Uma regulamentação detalhada não garante que as intenções do legislador irão se materializar. “É preciso tempo para assimilar tudo”, avalia Alvaro Prata, do MCTIC, que articula uma série de providências para dar suporte à legislação. Estão sendo elaborados guias para esclarecer todos os segmentos envolvidos. Ele adianta que as consultorias jurídicas do MCTIC e do Ministério da Indústria, Comércio Exterior e Serviços estão trabalhando na elaboração de documento para municiar os procuradores de forma a “fazer valer o decreto em sua plenitude”. Há um guia em desenvolvimento também para setores industriais, envolvendo a CNI, a Mobilização Empresarial pela Inovação (MEI) e a Anpei. “O setor empresarial precisa perceber a dimensão dada pelo decreto”, considera Prata.

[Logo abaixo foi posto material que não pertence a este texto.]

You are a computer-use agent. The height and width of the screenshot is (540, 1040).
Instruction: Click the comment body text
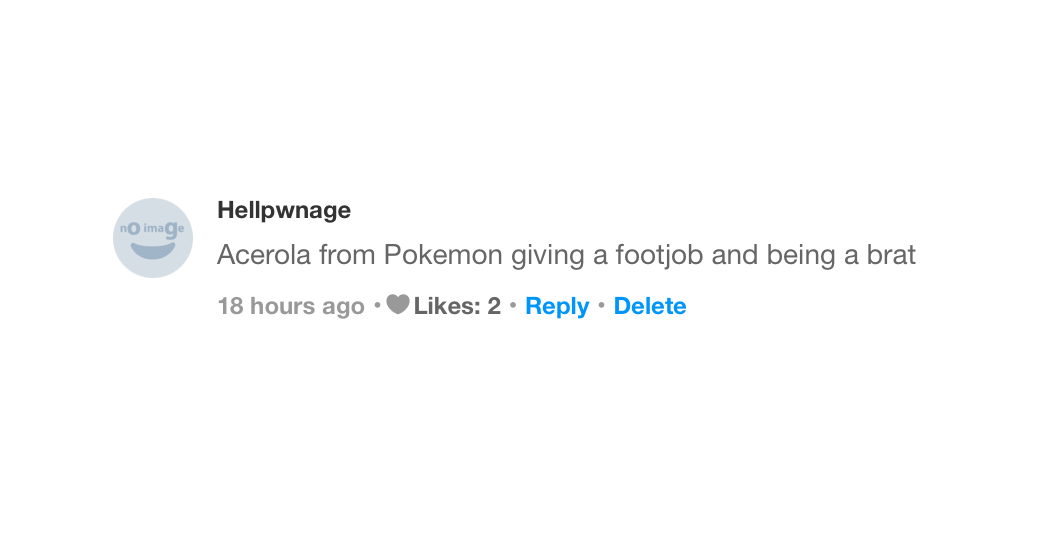pos(566,255)
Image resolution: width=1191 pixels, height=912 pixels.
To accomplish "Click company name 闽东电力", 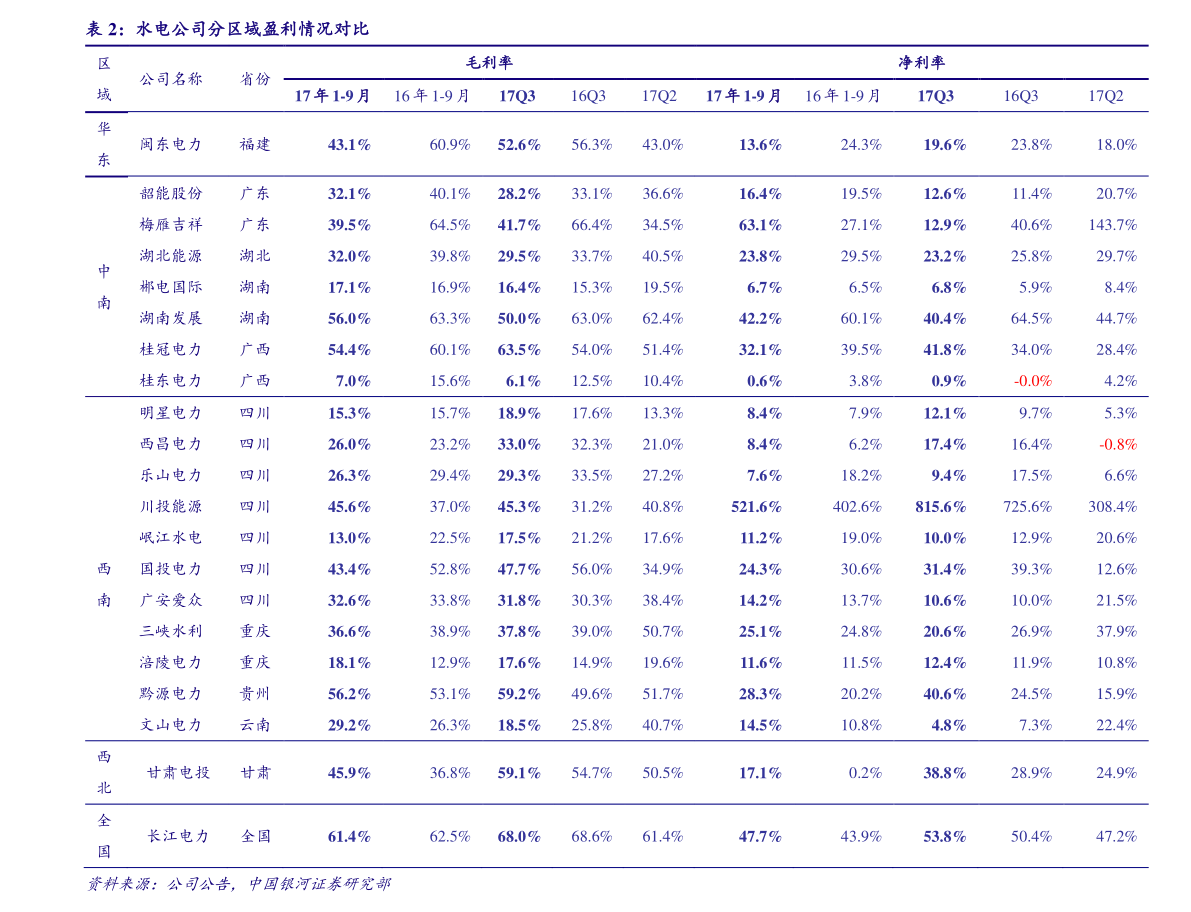I will (171, 144).
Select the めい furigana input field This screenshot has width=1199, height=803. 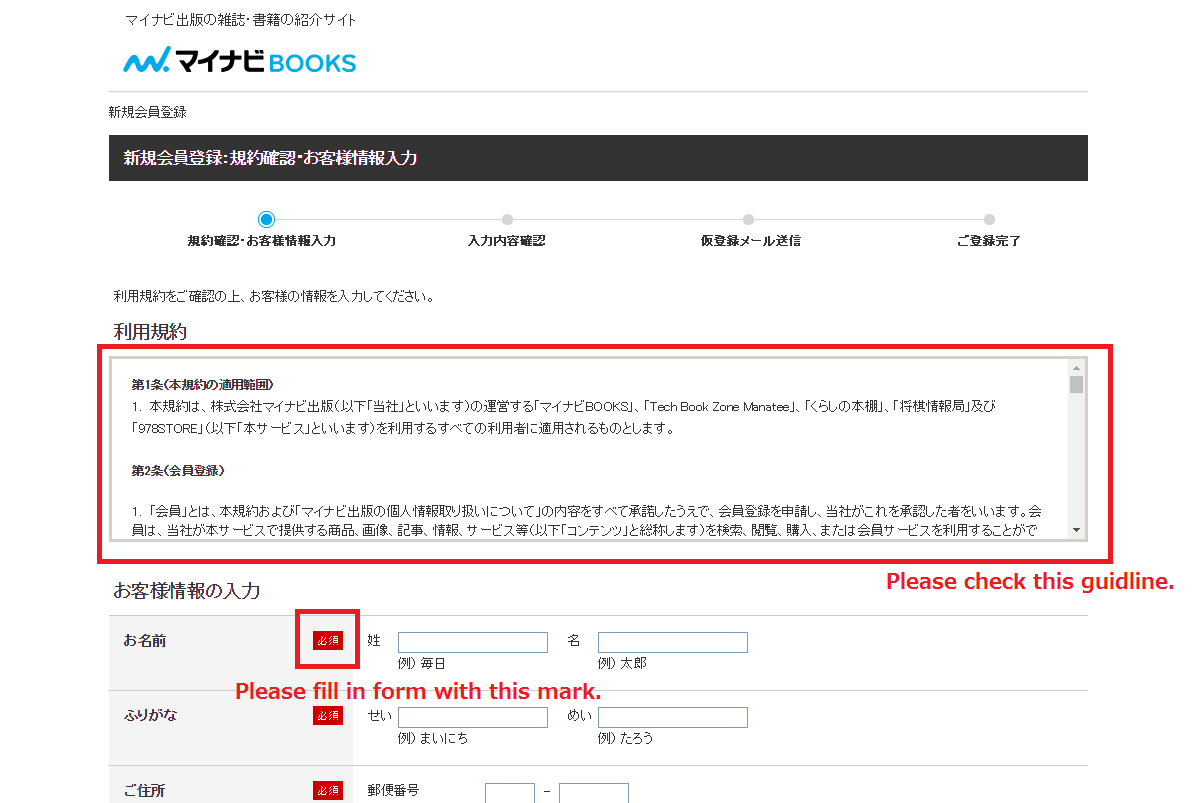(673, 717)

Na avaliação de Carlos Américo Pacheco, diretor-presidente do Conselho Técnico-Administrativo da FAPESP, o marco legal cria possibilidades que precisam ser postas em prática e fomentadas pelas agências. “Com o tempo vamos poder experimentar essas novas soluções, testá-las e verificar sua eficácia. E ter sempre em mente que isto é uma construção, que de tempos em tempos tem de ser revisitada. O essencial é ir em frente”, afirma. Ele observa que a criação de um ambiente institucional é um aspecto central de qualquer sistema de inovação. “O exemplo norte-americano revela isso com clareza, no incentivo às parcerias e à comercialização dos resultados da pesquisa, ou ainda na natureza privada não lucrativa de suas melhores universidades e laboratórios. A lei francesa de inovação é outro exemplo. Tudo isso inspirou inovações institucionais pelo mundo inteiro.” Secretário-executivo do então Ministério da Ciência e Tecnologia entre 1999 e 2002, Pacheco lembra que, em 2001, na Conferência Nacional de CT&I, houve uma primeira discussão sobre o ambiente institucional que contribuiu para a formulação da Lei de Inovação de 2004. “Agora damos mais um passo para modernizar nosso sistema de inovação.”